Fetching data from the Korean Skincare subreddmit.

In [12]:
# Fetch subreddit
subreddit = reddit.subreddit('Skincare_Addiction')

# Fetch new posts
new_posts = subreddit.new(limit=450)

# Fetch top posts
top_posts = subreddit.top(limit=450)

# Fetch rising posts
rising_posts = subreddit.rising(limit=450)

# Create a list of posts for each category
new_data = []
top_data = []
rising_data = []

for post in new_posts:
    if post.selftext:
        new_data.append([post.created_utc, post.title, post.selftext, post.subreddit])

for post in top_posts:
    if post.selftext:
        top_data.append([post.created_utc, post.title, post.selftext, post.subreddit])

for post in rising_posts:
    if post.selftext:
        rising_data.append([post.created_utc, post.title, post.selftext, post.subreddit])

# Create dataframes for each category
skincareadd_new = pd.DataFrame(new_data, columns=['created_utc', 'title', 'self_text', 'subreddit'])
skincareadd_top = pd.DataFrame(top_data, columns=['created_utc', 'title', 'self_text', 'subreddit'])
skincareadd_rising= pd.DataFrame(rising_data, columns=['created_utc', 'title', 'self_text', 'subreddit'])

Fetching data from the Skincare Addiction subreddit.

In [None]:
skincareadd_new.shape

skincareadd_top.shape

skincareadd_rising.shape

kskincare_new.shape

kskincare_top.shape

kskincare_rising.shape

kskincare.shape

Checking rows of categories to see how many of each I was able to obtain.

### Merging dataframes in each category together.

In [20]:
kskincare = pd.concat([kskincare, kskincare_new, kskincare_top, kskincare_rising], ignore_index=True)

In [21]:
kskincare.shape

(1780, 4)

In [22]:
skincaread = pd.concat([skincaread, skincareadd_new, skincareadd_top, skincareadd_rising], ignore_index=True)

In [23]:
skincaread.shape

(1492, 4)

### Saving files.

In [26]:
kskincare.to_csv('data/koreanskincarereddit.csv', index = False)

In [27]:
skincaread.to_csv('data/skincareaddiction.csv', index = False)

Summary of data collection process: 
Through using PRAW, I was able to collect 1492 for Skincare Addiction subreddit and 1780 for Korean Skincare subreddit.
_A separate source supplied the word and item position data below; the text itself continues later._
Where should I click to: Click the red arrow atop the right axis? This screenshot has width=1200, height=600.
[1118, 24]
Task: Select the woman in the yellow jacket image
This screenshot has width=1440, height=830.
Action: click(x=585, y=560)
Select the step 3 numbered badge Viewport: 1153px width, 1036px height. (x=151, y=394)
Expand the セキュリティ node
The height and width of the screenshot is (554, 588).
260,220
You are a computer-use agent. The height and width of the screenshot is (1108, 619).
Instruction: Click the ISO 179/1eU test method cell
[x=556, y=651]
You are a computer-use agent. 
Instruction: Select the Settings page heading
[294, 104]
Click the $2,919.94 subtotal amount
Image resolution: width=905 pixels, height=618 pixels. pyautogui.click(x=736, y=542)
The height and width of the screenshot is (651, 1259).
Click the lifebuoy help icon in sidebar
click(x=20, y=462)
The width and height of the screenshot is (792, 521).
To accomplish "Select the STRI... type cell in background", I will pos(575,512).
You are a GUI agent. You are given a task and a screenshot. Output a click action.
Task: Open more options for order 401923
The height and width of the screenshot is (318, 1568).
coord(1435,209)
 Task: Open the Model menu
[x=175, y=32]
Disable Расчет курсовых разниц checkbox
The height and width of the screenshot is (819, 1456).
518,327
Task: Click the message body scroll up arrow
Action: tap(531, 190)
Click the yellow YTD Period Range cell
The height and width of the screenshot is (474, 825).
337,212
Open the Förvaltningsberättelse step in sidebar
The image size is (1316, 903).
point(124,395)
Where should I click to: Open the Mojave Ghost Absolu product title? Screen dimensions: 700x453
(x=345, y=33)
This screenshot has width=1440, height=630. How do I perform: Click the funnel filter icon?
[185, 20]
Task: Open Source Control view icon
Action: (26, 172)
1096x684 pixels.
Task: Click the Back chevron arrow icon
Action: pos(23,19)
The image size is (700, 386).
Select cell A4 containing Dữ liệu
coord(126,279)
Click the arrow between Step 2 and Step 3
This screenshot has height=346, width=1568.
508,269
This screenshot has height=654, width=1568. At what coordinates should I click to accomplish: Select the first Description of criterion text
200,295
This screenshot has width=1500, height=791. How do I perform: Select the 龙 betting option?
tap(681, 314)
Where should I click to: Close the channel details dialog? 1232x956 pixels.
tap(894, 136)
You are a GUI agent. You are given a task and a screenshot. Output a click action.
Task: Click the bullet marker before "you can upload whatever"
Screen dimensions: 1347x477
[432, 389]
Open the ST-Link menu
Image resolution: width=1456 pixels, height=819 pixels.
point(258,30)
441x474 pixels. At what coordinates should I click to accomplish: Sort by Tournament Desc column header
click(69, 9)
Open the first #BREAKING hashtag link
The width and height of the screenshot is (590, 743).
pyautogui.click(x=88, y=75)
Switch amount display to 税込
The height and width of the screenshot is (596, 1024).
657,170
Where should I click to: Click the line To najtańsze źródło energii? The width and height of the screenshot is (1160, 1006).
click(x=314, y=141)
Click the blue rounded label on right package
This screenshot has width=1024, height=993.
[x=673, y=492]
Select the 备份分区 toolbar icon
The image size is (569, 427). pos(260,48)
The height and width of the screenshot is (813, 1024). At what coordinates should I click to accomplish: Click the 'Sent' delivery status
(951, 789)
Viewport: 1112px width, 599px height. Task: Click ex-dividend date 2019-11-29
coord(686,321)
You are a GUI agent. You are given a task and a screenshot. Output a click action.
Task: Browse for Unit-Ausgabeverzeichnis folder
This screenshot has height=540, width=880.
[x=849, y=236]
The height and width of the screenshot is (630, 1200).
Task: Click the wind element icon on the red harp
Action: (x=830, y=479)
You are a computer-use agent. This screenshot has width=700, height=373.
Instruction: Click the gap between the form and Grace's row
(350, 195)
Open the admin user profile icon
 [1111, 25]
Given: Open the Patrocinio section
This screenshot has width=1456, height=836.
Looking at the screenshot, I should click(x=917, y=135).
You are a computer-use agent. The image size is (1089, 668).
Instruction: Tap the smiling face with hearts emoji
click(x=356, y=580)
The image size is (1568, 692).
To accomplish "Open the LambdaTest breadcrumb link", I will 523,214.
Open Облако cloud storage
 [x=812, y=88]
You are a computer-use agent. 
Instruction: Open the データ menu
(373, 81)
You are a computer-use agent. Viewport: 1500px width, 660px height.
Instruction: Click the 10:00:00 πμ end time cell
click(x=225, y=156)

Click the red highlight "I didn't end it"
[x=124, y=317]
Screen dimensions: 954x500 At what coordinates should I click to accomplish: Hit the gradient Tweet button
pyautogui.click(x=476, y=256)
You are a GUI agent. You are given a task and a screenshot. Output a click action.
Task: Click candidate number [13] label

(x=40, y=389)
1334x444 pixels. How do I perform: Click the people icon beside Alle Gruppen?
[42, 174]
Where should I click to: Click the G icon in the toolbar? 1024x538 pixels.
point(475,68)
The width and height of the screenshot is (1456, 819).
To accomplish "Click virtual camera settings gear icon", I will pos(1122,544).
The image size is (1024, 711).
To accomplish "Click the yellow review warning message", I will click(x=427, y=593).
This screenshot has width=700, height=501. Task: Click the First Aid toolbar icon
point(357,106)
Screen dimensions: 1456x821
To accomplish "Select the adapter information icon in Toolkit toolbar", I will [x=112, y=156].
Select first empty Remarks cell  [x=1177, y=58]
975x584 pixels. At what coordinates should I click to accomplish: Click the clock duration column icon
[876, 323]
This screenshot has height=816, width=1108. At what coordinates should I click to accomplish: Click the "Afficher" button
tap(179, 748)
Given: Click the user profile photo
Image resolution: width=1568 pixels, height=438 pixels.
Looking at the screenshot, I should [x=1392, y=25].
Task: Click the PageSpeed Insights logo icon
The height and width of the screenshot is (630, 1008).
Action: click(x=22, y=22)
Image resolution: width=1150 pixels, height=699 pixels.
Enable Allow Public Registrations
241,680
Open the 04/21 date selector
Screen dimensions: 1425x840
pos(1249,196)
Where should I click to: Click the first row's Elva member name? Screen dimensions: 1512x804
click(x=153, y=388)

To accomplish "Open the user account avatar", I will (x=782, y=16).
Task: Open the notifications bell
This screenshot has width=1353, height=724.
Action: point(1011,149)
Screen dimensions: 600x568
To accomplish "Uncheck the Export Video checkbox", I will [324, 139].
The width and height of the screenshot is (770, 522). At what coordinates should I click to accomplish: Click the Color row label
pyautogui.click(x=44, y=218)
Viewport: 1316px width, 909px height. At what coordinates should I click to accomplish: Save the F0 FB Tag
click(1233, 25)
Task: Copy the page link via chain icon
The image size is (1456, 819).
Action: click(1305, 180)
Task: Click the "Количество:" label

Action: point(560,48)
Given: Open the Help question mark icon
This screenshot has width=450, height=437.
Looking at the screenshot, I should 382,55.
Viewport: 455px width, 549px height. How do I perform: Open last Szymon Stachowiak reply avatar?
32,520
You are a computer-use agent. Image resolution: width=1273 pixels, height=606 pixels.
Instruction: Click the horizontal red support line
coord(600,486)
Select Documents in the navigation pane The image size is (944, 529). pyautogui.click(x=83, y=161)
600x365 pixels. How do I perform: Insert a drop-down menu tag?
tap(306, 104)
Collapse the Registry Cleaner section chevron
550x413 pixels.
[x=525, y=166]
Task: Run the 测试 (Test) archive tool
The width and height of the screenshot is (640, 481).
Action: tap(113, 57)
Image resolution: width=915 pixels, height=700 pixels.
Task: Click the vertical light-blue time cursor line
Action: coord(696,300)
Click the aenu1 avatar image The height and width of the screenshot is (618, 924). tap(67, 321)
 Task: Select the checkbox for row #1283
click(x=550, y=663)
After initially adding 950 for each, I was able to collect 450 of each of the Top, New, and Rising Reddit categories. In terms of Reddit categorization, "Top" means what has gotten the most upvotes in the subreddit. "New" means recent posts, and "Rising" means posts that are getting more activity at the current moment. Finally, I saved the Korean skincare subreddit as "kskincare" and Skincare Addiction subreddit as "skincaread" as CSV files to prepare for cleaning.